At our upcoming event, Hot Nuts & Cider, we want to bring back that sense of laid-back, communal productivity while enjoying a warm beverage around a hot fire.  Come join us and you’ll have a chance to get crackin’ and then eat the fruits of your labor roasted over an open flame.  Then perhaps this holiday season when you are eating that pecan pie, listening to “chestnuts roasting,” or coming home from “The Nutcracker,” you’ll feel a tug back from the days when nuts were worth making a big deal about!

Now here’s a little something extra to try with those nuts…

Nut-Infused Bourbon

shelled nuts (pecans, hickory nuts, black walnuts)



Use whatever nuts are most available to you for this decadent treat.  Pecans will give you a lighter, toasty flavor, black walnuts a darker more evergreen flavor, and hickory nuts somewhere in between.

Soak the nut of choice for about 45 minutes to an hour in water to remove any bitterness.  Strain the nut pieces, spread on a cookie sheet, and season with salt.

Roast at 350 until they darken and are very fragrant (about 15 minutes).  Allow to cool.

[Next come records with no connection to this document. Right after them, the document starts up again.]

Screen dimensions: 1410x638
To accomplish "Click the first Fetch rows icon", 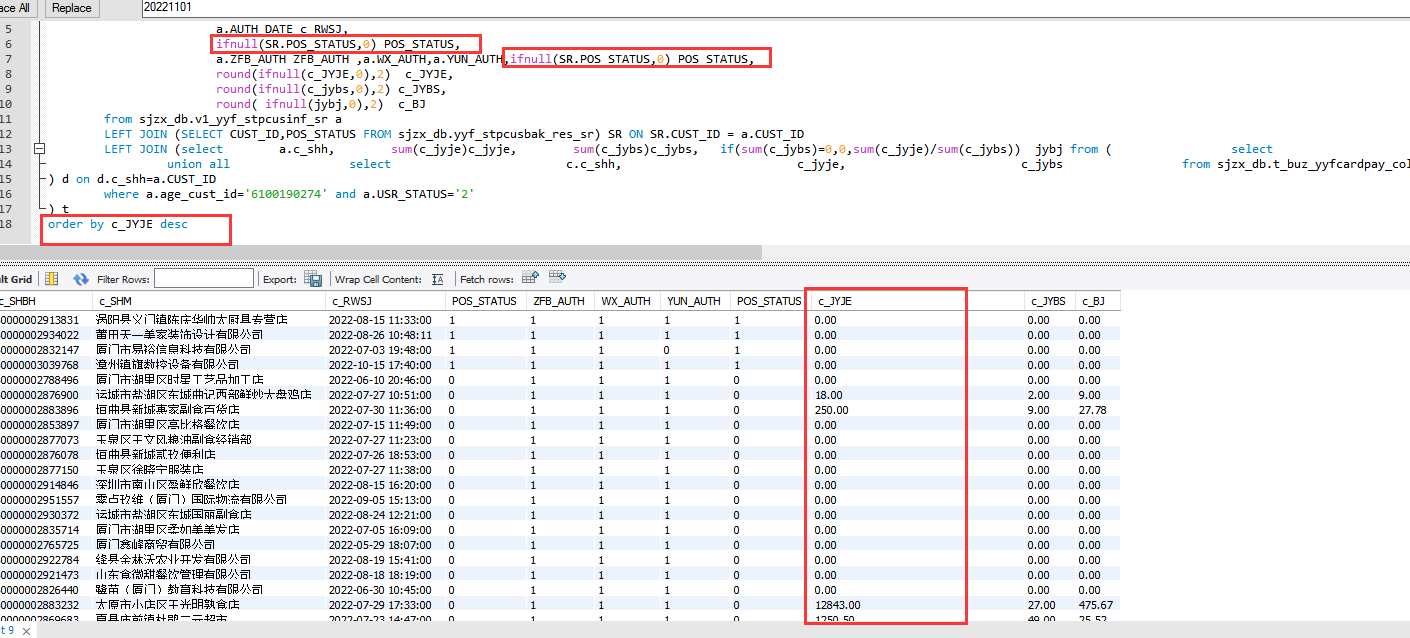I will (530, 278).
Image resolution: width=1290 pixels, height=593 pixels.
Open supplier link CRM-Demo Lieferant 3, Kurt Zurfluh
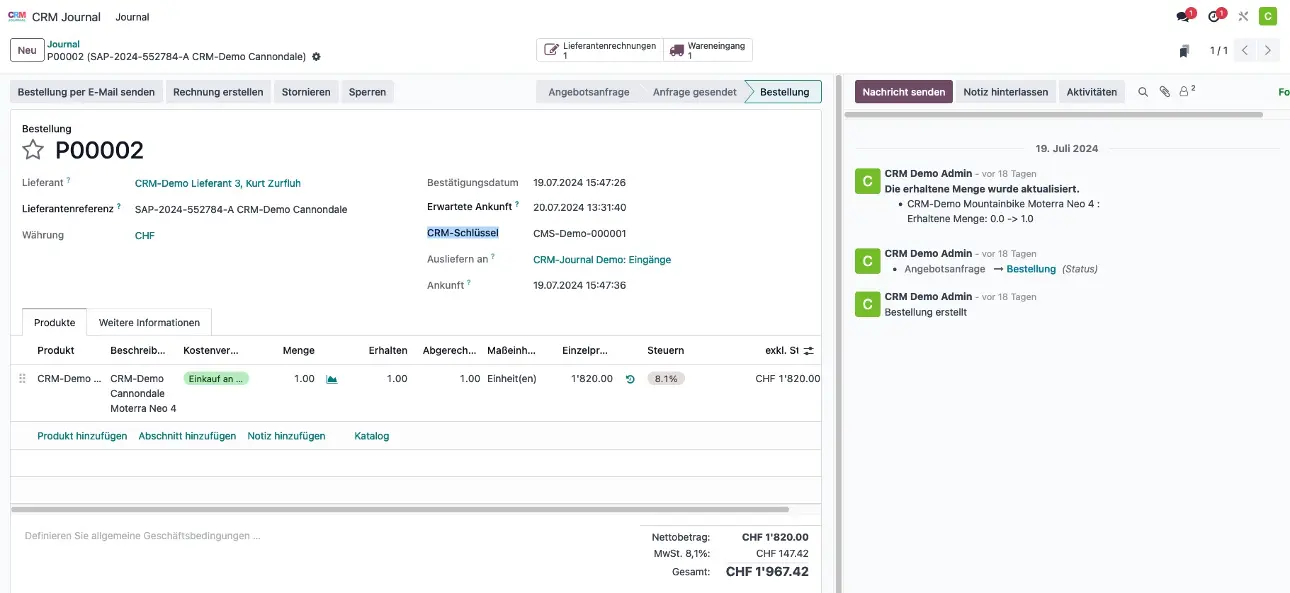click(x=217, y=183)
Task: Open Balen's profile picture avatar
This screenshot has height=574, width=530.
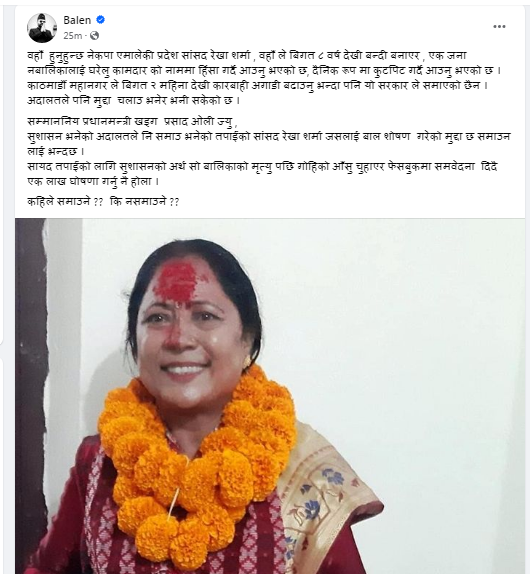Action: (x=42, y=28)
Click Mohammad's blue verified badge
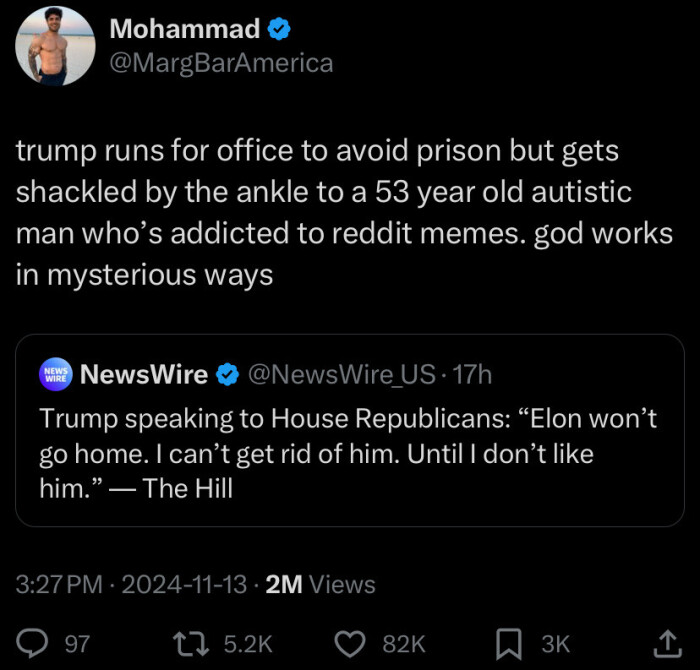This screenshot has width=700, height=670. (x=279, y=30)

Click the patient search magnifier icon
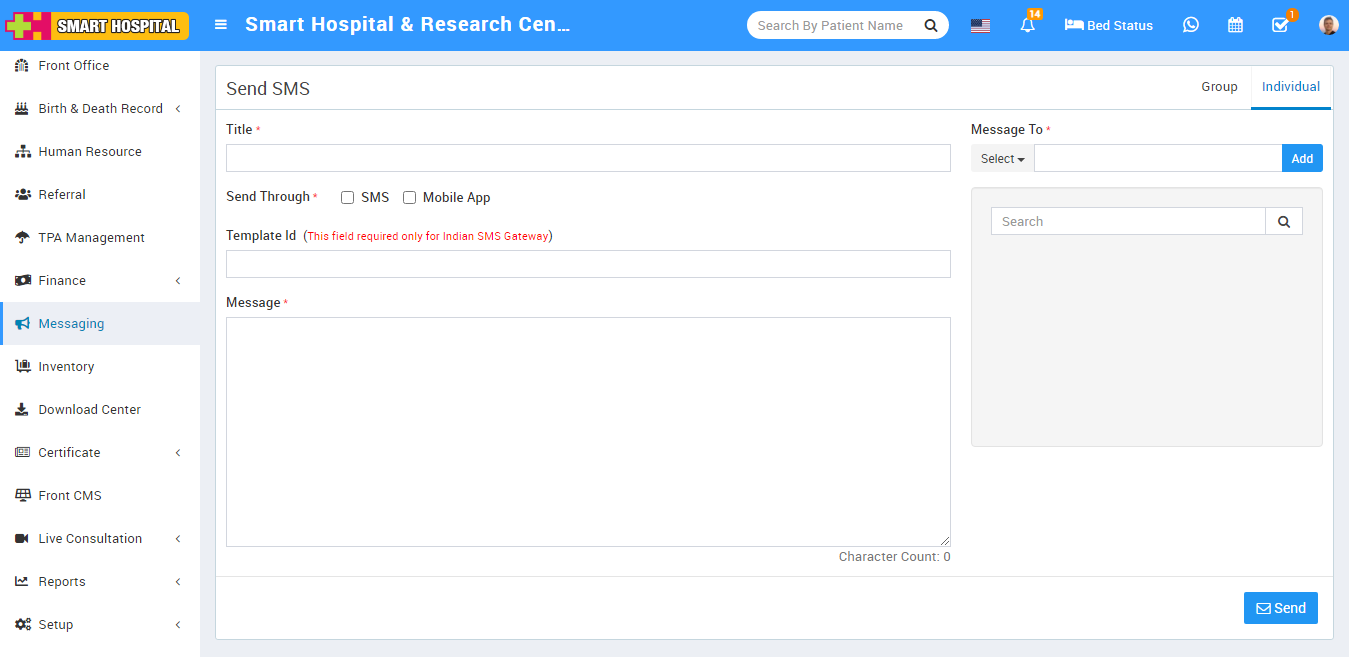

Place roasted nuts in a clean, wide-mouth jar and top with bourbon until nuts are fully covered.  Feel free to add a vanilla bean or orange zest at this point.

Allow to sit for about one week, shaking daily.  Strain into clean glass bottles and enjoy.  Save those nuts!  And use in your favorite nut-based dessert…  bourbon-soaked pecan pie anyone?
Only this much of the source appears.